How do you know if incontinence and lack of appetite are due to aging or symptoms of a later stage of AD?

My mom is 86 years old, and seven years ago it became clear her cognitive issues were more than just forgetfulness. She and dad refuse official testing for a diagnosis, so I am mostly unofficially thinking she is seven years into the disease. I know she could go on still for years. However, it seems stage 6 is when I read incontinence related symptoms start.

She will eat, but mostly picks at food with utensils and never finishes a full plate. She has neuropathy and her mobility is limited but is able to use a walker to ambulate. However, she mostly sits in a chair and vocalizes any need she has, such as a glass of water or to turn down the heat. I also am unsure if she is able to fill a glass of water, or if she just does not want to walk over to the sink.

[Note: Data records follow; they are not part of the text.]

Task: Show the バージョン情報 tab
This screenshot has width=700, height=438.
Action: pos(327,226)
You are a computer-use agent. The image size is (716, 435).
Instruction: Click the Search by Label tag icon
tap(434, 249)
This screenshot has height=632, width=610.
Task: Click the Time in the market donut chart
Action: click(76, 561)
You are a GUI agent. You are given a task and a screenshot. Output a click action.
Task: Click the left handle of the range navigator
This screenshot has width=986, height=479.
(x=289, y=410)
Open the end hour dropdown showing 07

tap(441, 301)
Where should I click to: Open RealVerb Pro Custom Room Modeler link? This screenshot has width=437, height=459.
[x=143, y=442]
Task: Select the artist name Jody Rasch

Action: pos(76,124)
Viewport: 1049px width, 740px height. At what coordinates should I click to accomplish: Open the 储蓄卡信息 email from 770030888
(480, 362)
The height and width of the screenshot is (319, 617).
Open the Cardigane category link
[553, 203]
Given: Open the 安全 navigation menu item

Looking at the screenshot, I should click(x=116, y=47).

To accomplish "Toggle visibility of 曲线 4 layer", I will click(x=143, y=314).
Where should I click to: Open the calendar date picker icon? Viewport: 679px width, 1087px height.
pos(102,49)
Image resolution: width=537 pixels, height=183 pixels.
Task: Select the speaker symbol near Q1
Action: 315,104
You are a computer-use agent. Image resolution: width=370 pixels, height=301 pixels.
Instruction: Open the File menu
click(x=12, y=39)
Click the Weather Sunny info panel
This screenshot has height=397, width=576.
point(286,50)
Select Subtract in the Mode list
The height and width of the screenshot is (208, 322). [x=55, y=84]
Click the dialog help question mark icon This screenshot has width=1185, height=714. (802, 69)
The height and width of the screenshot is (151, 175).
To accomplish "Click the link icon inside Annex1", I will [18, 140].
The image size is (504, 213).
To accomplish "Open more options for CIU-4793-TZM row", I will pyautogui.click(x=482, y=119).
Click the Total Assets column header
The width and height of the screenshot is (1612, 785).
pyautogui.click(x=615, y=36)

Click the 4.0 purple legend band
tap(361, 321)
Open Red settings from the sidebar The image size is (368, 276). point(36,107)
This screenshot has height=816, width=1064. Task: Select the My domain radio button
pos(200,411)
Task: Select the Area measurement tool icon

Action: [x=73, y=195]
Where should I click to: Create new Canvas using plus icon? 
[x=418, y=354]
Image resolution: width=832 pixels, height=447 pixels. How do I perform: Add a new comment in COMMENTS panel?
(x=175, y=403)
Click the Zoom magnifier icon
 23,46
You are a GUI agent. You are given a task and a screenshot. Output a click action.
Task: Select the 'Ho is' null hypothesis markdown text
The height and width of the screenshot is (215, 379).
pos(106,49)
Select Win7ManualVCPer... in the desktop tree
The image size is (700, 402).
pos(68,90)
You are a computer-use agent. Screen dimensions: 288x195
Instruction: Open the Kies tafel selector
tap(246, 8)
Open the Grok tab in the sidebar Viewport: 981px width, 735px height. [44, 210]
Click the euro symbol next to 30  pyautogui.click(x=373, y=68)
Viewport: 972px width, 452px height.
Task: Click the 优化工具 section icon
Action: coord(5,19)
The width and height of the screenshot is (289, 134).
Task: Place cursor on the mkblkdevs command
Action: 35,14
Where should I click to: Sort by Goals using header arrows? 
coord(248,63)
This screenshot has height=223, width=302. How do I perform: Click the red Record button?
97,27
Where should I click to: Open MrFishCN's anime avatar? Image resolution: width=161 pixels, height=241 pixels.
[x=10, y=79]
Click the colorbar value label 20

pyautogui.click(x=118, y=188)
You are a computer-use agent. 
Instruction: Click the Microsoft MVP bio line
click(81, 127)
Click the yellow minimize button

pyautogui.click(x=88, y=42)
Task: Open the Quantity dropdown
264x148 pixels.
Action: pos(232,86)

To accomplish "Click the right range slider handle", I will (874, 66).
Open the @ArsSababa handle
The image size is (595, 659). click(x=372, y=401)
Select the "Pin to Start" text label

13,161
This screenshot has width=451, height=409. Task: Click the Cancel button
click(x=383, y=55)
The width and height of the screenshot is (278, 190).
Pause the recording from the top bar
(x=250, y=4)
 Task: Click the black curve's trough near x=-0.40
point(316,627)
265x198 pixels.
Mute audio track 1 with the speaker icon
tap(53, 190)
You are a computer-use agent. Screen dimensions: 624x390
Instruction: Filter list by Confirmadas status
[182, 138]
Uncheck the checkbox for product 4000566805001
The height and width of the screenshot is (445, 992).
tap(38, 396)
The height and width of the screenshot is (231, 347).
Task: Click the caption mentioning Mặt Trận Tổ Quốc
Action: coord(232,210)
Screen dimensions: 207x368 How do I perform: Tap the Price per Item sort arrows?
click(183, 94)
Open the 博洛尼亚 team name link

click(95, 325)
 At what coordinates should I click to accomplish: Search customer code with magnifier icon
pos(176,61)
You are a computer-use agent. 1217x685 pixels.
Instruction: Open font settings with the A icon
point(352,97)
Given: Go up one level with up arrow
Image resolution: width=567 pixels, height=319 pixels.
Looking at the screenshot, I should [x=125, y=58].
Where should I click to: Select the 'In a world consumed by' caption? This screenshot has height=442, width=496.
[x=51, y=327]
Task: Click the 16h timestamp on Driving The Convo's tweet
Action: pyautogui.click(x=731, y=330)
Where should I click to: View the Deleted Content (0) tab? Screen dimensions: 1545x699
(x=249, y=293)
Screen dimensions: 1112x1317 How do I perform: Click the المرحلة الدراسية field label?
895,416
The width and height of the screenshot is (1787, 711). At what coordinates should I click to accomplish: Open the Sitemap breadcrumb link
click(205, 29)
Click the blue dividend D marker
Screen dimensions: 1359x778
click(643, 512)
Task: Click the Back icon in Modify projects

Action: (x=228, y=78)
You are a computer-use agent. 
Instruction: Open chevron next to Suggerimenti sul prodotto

Is there any way to know if the lack of activity is AD related, or other? Or, is is mostly assumed AD is the underlying factor? She always was independent until a few years ago and never asked for anyone to do these things for her. Thank you.

M1

It may be kind of a moot point, but I would expect it's due to the dementia. When dementia is present, I don't think you can attirbute anything--especially incontinence--to "normal" aging.

Emily 123

Will she eat more if you try finger foods? Loss of appetite isn't unusual, but sometimes there's a factor of losing their ability to use utensils.

pookabera

I've found that questions about whether something is my dad's personality (stubborn) or his dementia is worth the conversation between my mom and I as caregivers (for venting purposes), but really functionally doesn't make much of a difference.

Echoing that loss of appetite is common - but some factors may be contributing that you may be able to address to assist her with eating. Like Emily said - finger foods (utensils require motor skills and concentration that can get too complicated as the disease progresses). It might help to eat with her, this worked with my dad for a little while but then he started trying to get me to eat his food too.

I've also found that my dad lost focus more easily. If he was eating and had to urinate, he would use his bedside urinal and then not return to eating even though he would usually finish the entire plate.

Things that require more than one step in a sequence can become difficult - which is why bathing and dressing can become issues for LOs with dementia or AD.